Here's another update from our news desk, this time on Nadia Savchenko:
Savchenko Stops Hunger Strike
Ukrainian military pilot Nadia Savchenko, whom Russia has imprisoned on murder charges, has stopped her hunger strike.
Ukrainian President Petgro Poroshenko wrote on Twitter on April 19 that Savchenko "had agreed" to stop the hunger strike after talking to her by phone.
Savchenko, 34, has refused to consume water and food since April 6, demanding her immediate release.
She was sentenced in March to 22 years in jail on charges including complicity in the killing of two Russian journalists in eastern Ukraine in 2014. The sentence came into effect on April 5.
She has refused to appeal the verdict and sentence, saying she does not recognize the legitimacy of the probe against her.
Savchenko said she was seized in eastern Ukraine in June 2014 while fighting with a volunteer battalion against Russia-backed separatists, and taken to Russia illegally.
Here's a rather worrying item from RFE/RL's Ukrainian Service:
Journalist In Crimea Investigated By Russia-Backed Authorities
The office for Crimea's de facto prosecutor-general has said that an RFE/RL journalist has been ordered not to leave the peninsula while he is being investigated by the Russia-backed authorities.

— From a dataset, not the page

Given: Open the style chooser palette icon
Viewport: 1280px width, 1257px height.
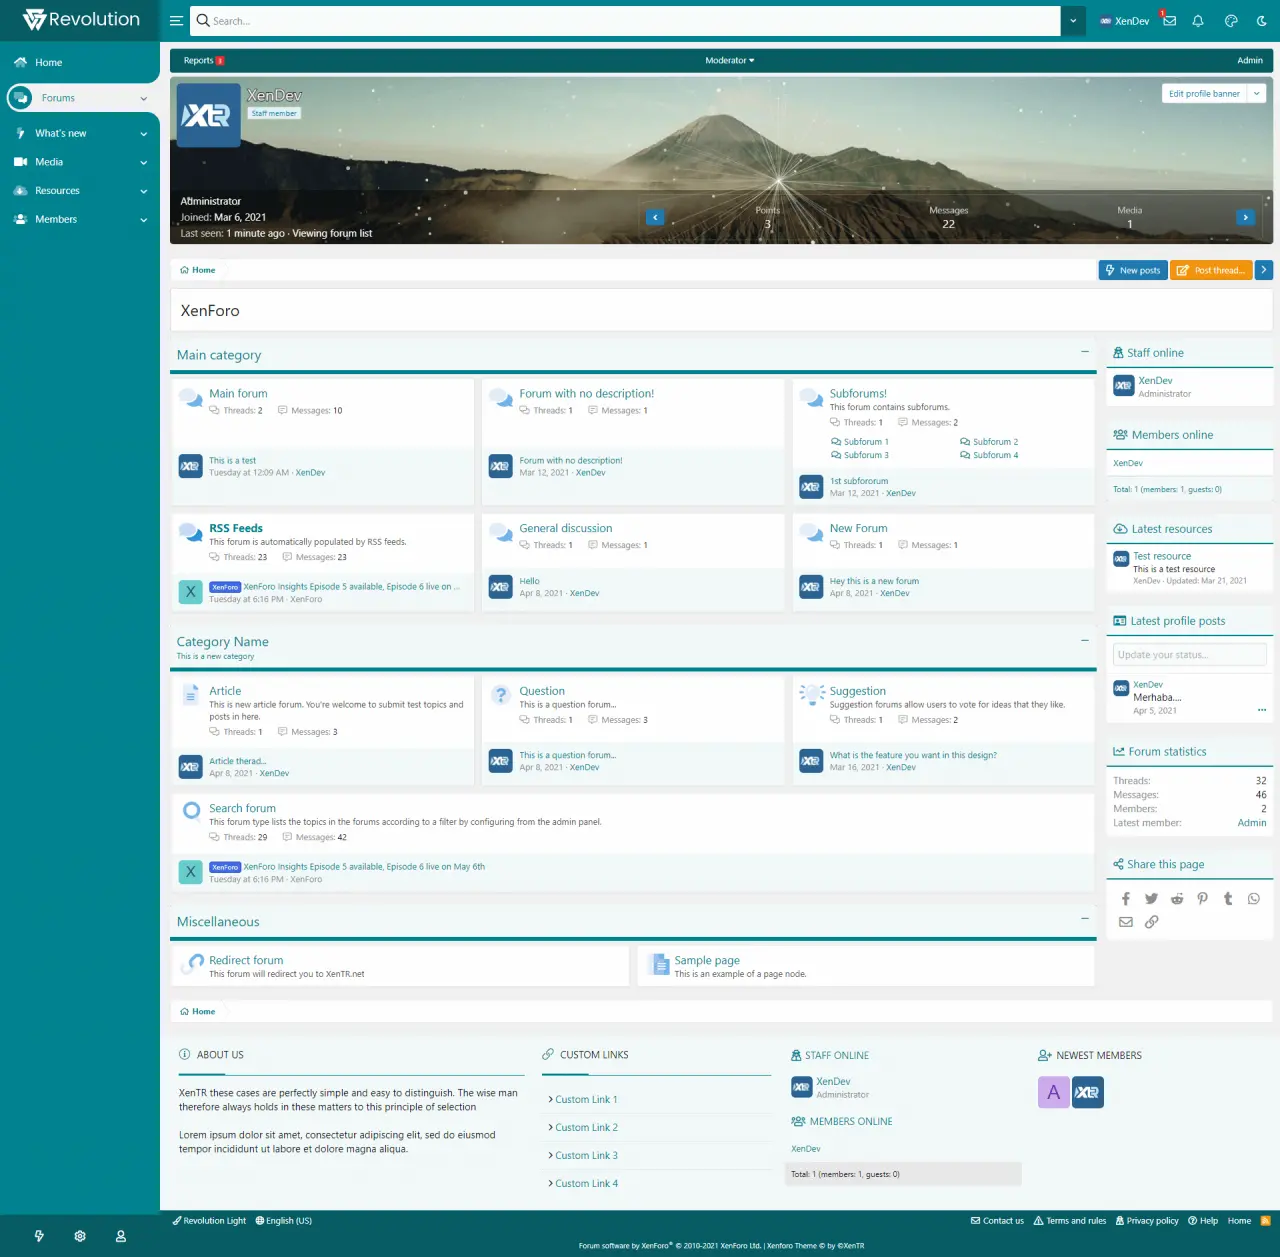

In a statement on April 19, the Moscow-backed Prosecutor-General's Office said the journalist is being investigated for alleged "calls for undermining the Russian territorial integrity via mass media."

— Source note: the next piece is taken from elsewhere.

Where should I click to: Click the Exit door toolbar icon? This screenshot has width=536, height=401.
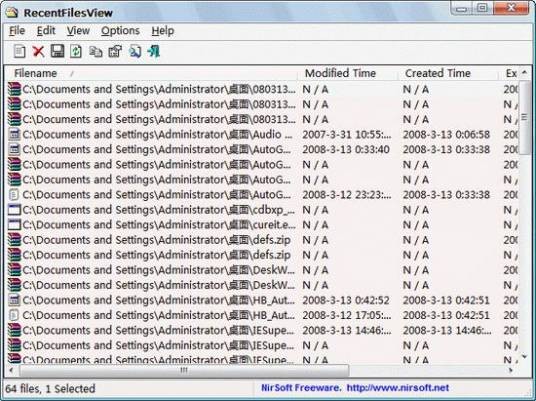[x=153, y=52]
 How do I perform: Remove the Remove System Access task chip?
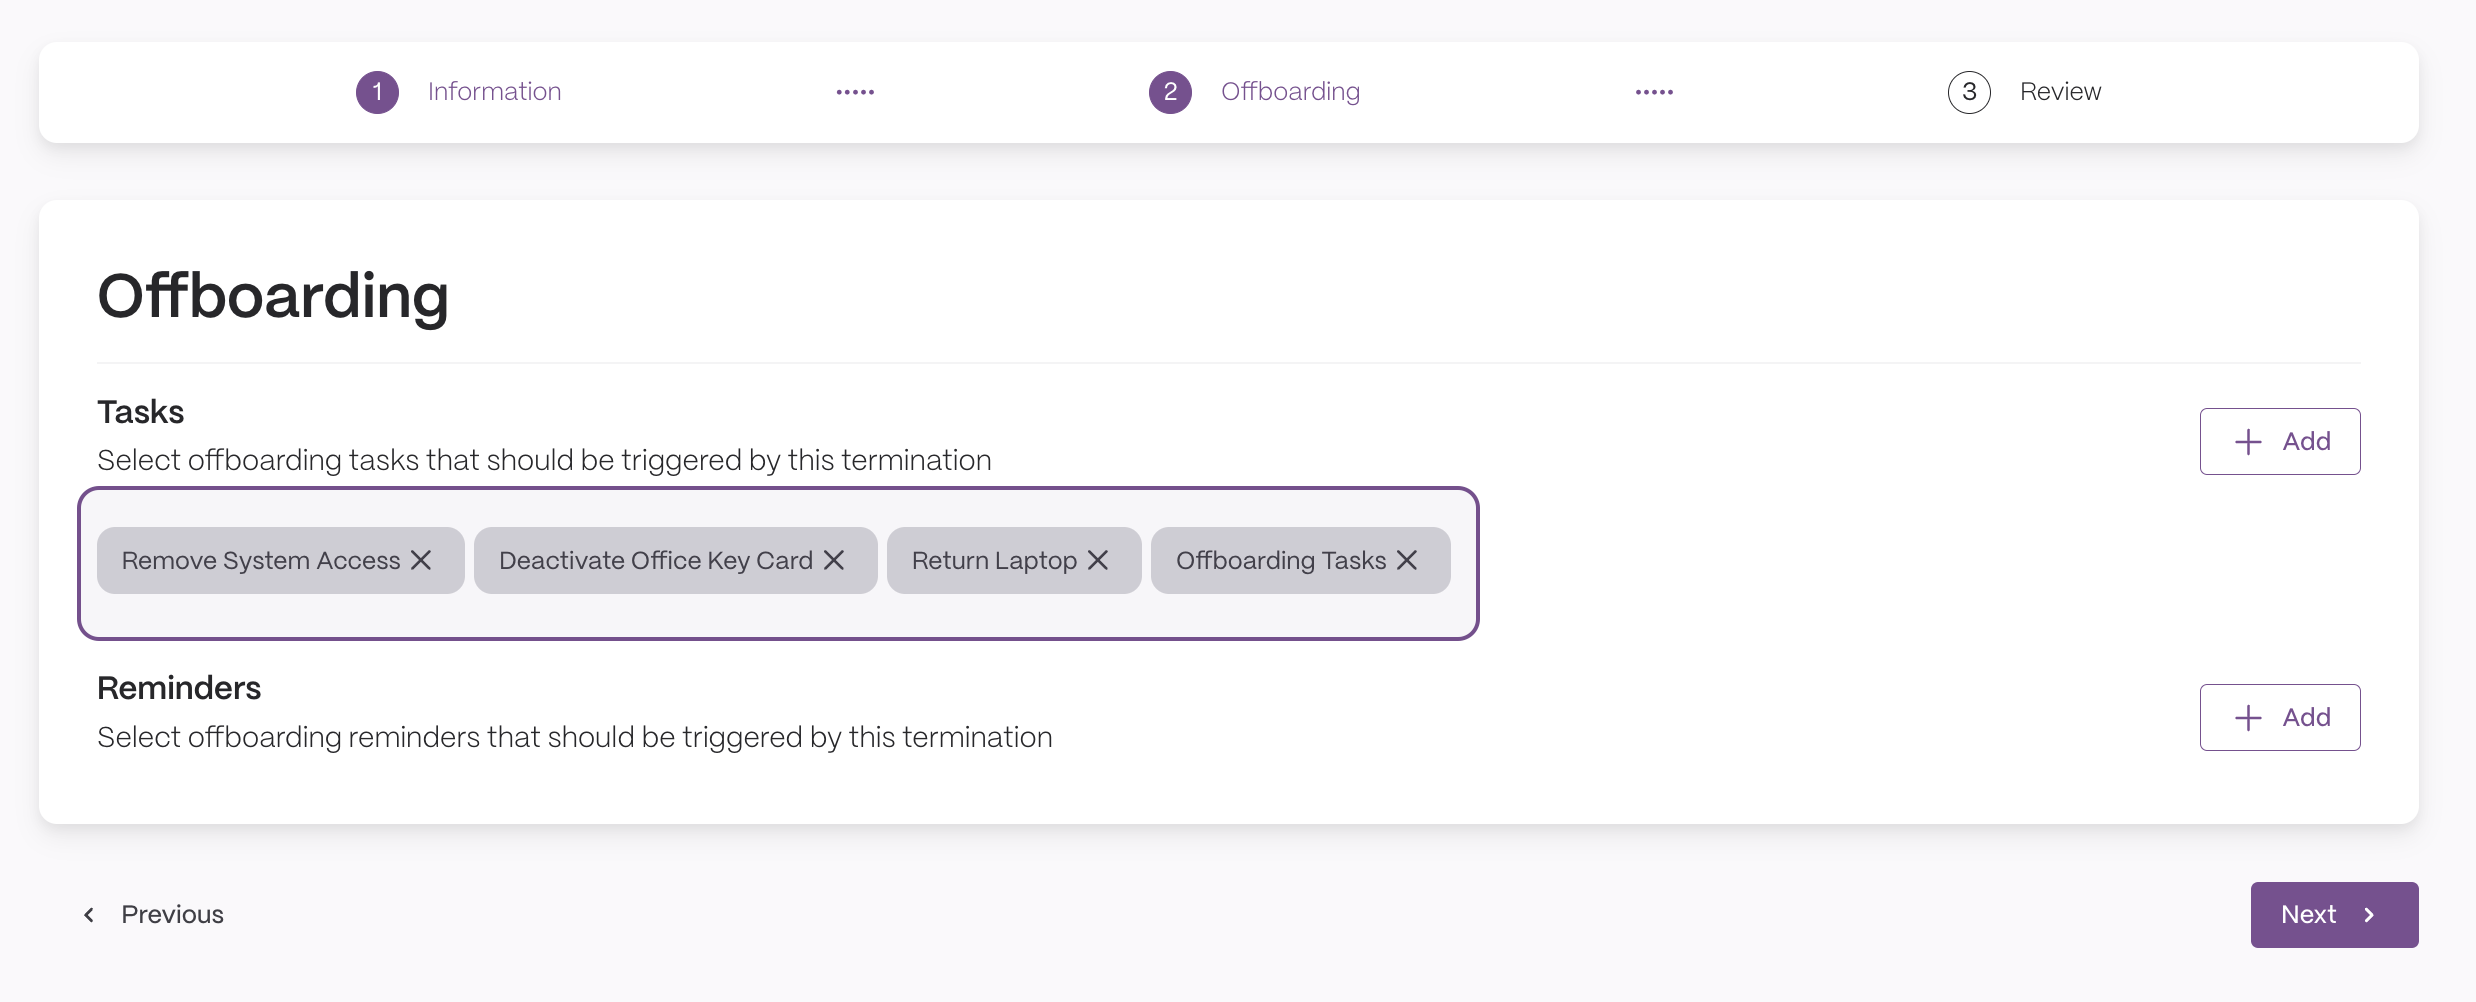pos(421,560)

"Police conducted forced searches at the homes of seven people across Crimea, including some RFE/RL correspondents," said RFE/RL Editor in Chief Nenad Pejic in a statement on April 19. "One of those journalists is now facing up to 5 years in prison on criminal charges related to his work."
The prosecutor-general's office said earlier on April 19 that police searched the homes of several local journalists and confiscated computers and data "proving that materials of an extremist character had been under preparation."
Crimea's Prosecutor-General Natalya Poklonskaya has called for the closure of RFE/RL's Crimea website.
After Moscow annexed Crimea from Ukraine in March 2014, the Russian parliament passed a law making it a criminal offense to question Russia's territorial integrity, which also means opposing the occupation.
"RFE/RL's Crimea website is one of the last remaining sources of independent news in Russian-occupied Crimea," Pejic added. "RFE/RL will not stop providing professional coverage to its audiences in need. We will not stop defending our colleagues."
With reporting by Interfax, TASS, and AP
Poroshenko suggests Savchenko deal in the works:
Ukrainian President Petro Poroshenko says Kyiv and Moscow have agreed on a possible framework to free Ukrainian military pilot Nadia Savchenko, who Russia has imprisoned on murder charges.
Shortly a Ukrainian court sentenced two Russian citizens to 14 years in prison each on charges of fighting alongside Russia-backed separatists in eastern Ukraine, the Kremlin said Poroshenko and Russian President Vladimir Putin discussed by phone the "fate" of the two Russians as well as Savchenko.
Poroshenko has previously proposed swapping Savchenko -- who is a national hero and has denied the charges against her -- for the Russians.
Ukraine's Holosiiv district court found the two Russian men guilty of conducting terrorist acts and aggressive military activities and sentenced them the same day.
The two, who pleaded not guilty, retracted video confessions made earlier in which they admitted they were active-duty Russian military personnel when they were captured in Ukraine's Luhansk region in May 2015.Both said the statements were made under duress.
Russia has said neither Yerofeyev nor Aleksandrov were employed by the military when they were captured by a volunteer Ukrainian militia.
Moscow has repeatedly denied that it has provided weapons, training, and personnel to support separatists fighting government forces in eastern Ukraine. Independent observers, journalists, and official monitors, however, have gathered a substantial body of evidence to the contrary. (AP, TASS)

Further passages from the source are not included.